- _Passage to read_
——————————

The course aims to provide PhD students with a solid and practical understanding of modern biological databases and their role in biomolecular research.

The course focuses on how biological information is organized, curated, identified, and integrated across heterogeneous resources, with particular emphasis on gene and protein identifiers, data versioning, cross-database mapping, and genome-centric data interpretation.

By the end of the course, students will be able to critically navigate biological databases, translate datasets across identifier systems, and correctly interpret genomic and functional information in a research-oriented context.

Contents

• Overview of biological databases: primary, secondary, and integrative resources

• Gene and protein identifiers: semantics, versioning, and stability

• Cross-referencing and identifier translation across databases

• Genome browsers as integrative platforms for biological data

• Interpretation of genomic annotations and experimental tracks

Detailed program

Introduction to biological databases

Classification of biological databases (primary, secondary, integrative). Major international resources (NCBI, Ensembl, UniProt, PDB, pathway and functional databases). Strengths, limitations, and typical use cases.

Gene and protein identifiers

Concept of biological identifiers. Differences between stable and unstable identifiers. Versioning systems. Causes of identifier changes over time. One-to-many and many-to-one mappings. Common pitfalls in dataset interpretation.

Cross-database identifier mapping

Translation of gene and protein identifiers across databases. Use of integrated tools (e.g. BioMart). Handling ambiguous, deprecated, or unmapped identifiers. Best practices for dataset harmonization.

Genome browsers and genomic context

Conceptual foundations of genome browsers. Assemblies, coordinates, and gene models. Comparison of major genome browsers. Visualization of genes, transcripts, and regulatory elements.

User-provided data and custom tracks

Integration of experimental data into genome browsers. Interpretation of user tracks. Linking genomic localization to functional and biological interpretation.

Throughout the course, theoretical concepts are continuously reinforced through hands-on exercises performed directly in the computer classroom.

Prerequisites

Basic knowledge of molecular biology (genes, transcripts, proteins) is required.

No advanced computational skills are assumed; however, familiarity with standard bioinformatics terminology is recommended.

Teaching form

The course is taught entirely in a computer classroom and combines short frontal lectures with guided hands-on practical sessions.

Students actively interact with databases and tools during the lessons, applying concepts to realistic biological examples and datasets.

Assessment method

Assessment is based on an in-class practical assignment performed during the course.

Students are required to analyze and interpret a small biological dataset by navigating databases, translating identifiers, and integrating genomic information.

The assessment is evaluated on a pass/fail basis.

——————————

- _Data records_
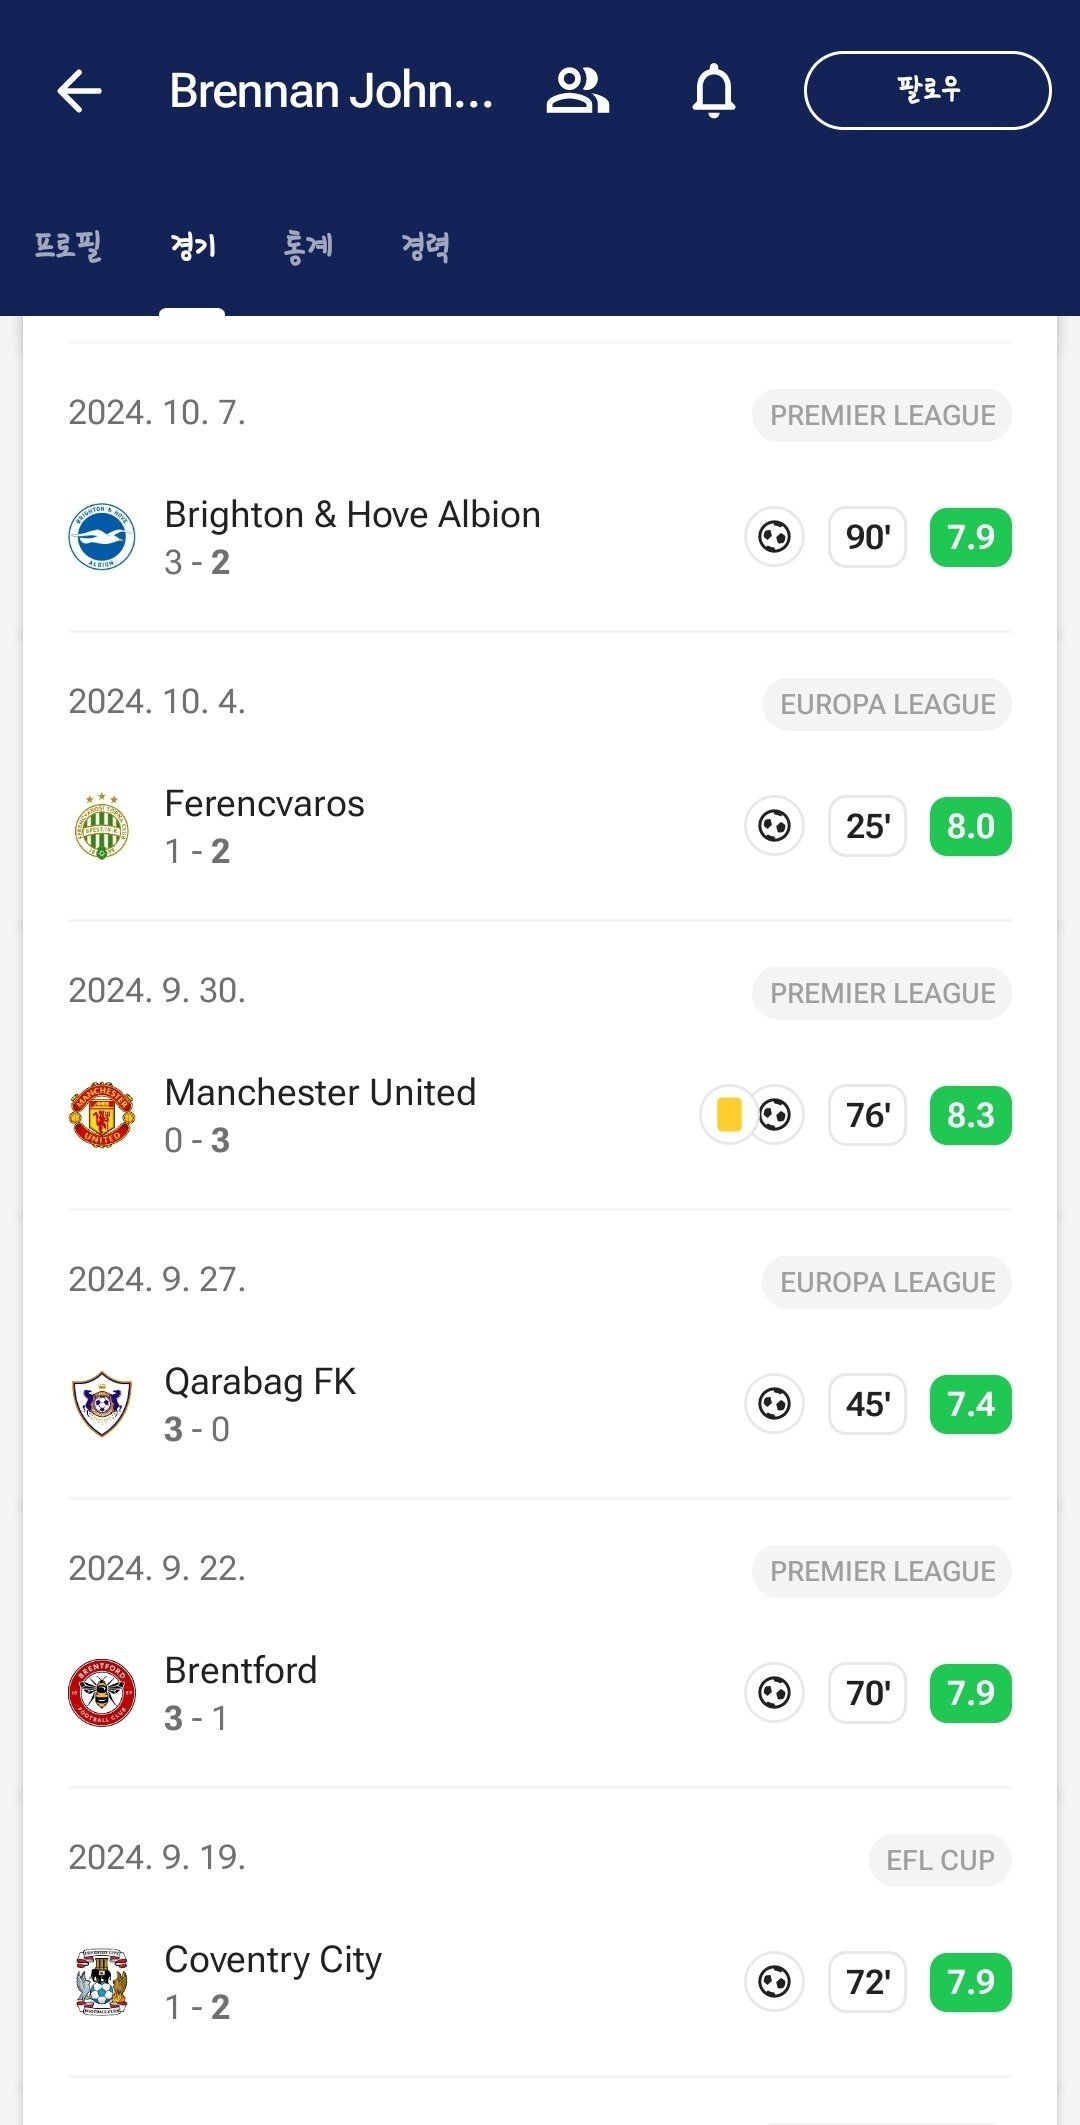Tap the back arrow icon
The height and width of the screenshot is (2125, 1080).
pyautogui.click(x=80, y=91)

——————————

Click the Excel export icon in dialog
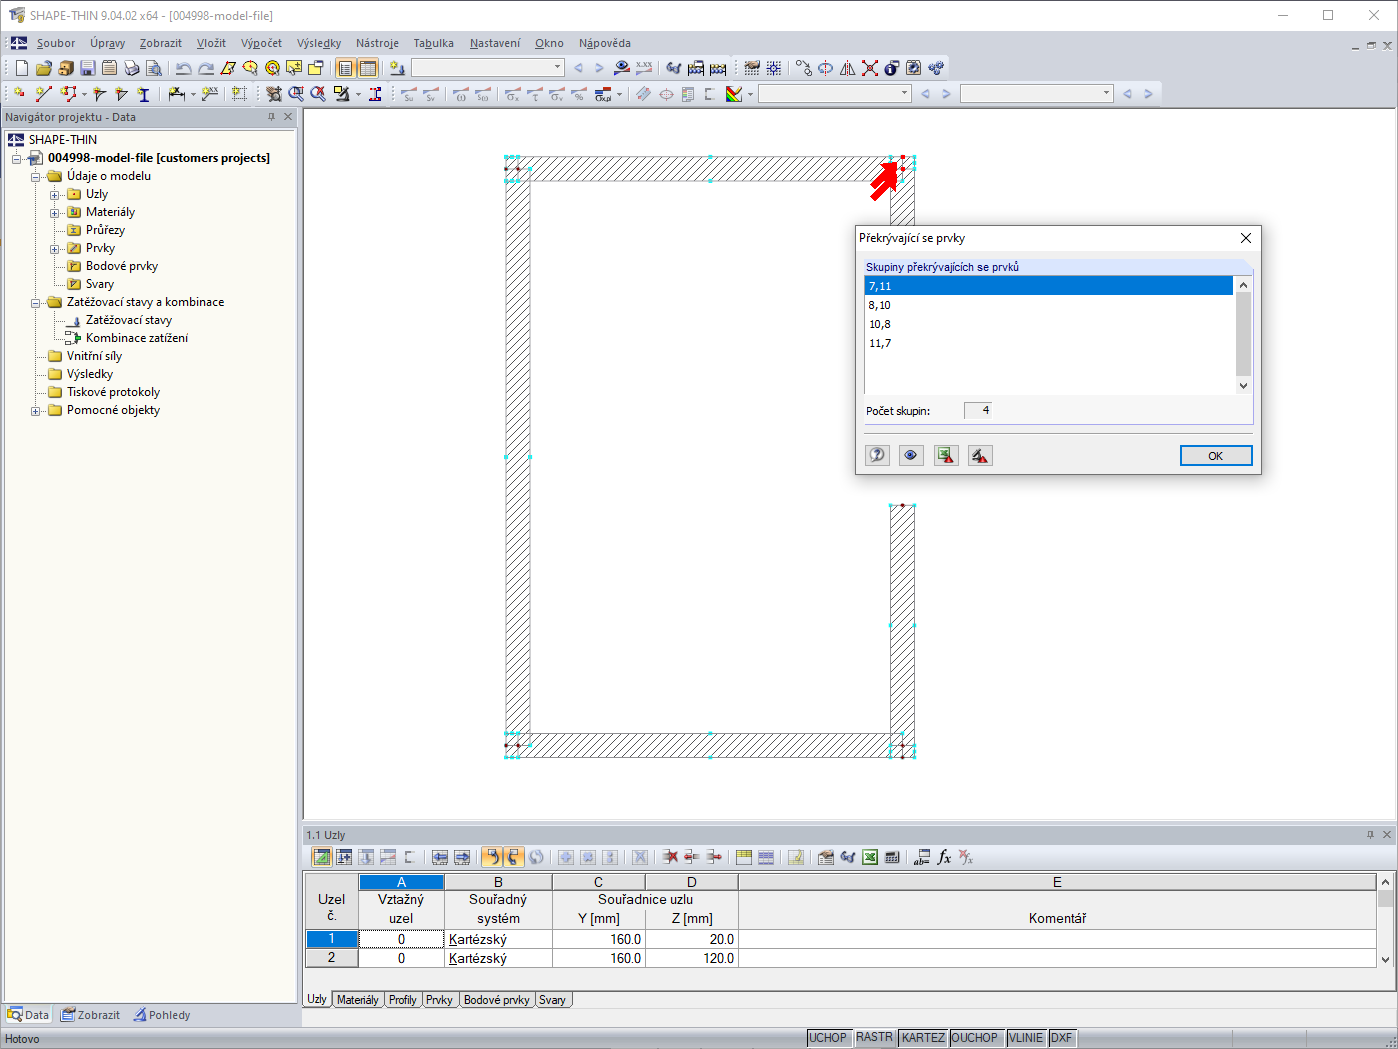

——————————

- _Task instructions_
a) Restate the course description's paragraph beginning "Classification of biological databases" as a short bulleted list, keeping its main facts.
b) Rewrite part of the course description, starting at the words "Concept of biological" and ending after "for dataset harmonization.". Replace "deprecated" with "retired".

- _Task results_
a)
- Classification of biological databases: primary, secondary, integrative
- Major international resources: NCBI, Ensembl, UniProt, PDB, and pathway and functional databases
- Their strengths, limitations, and typical use cases

b)
Concept of biological identifiers. Differences between stable and unstable identifiers. Versioning systems. Causes of identifier changes over time. One-to-many and many-to-one mappings. Common pitfalls in dataset interpretation.

Cross-database identifier mapping

Translation of gene and protein identifiers across databases. Use of integrated tools (e.g. BioMart). Handling ambiguous, retired, or unmapped identifiers. Best practices for dataset harmonization.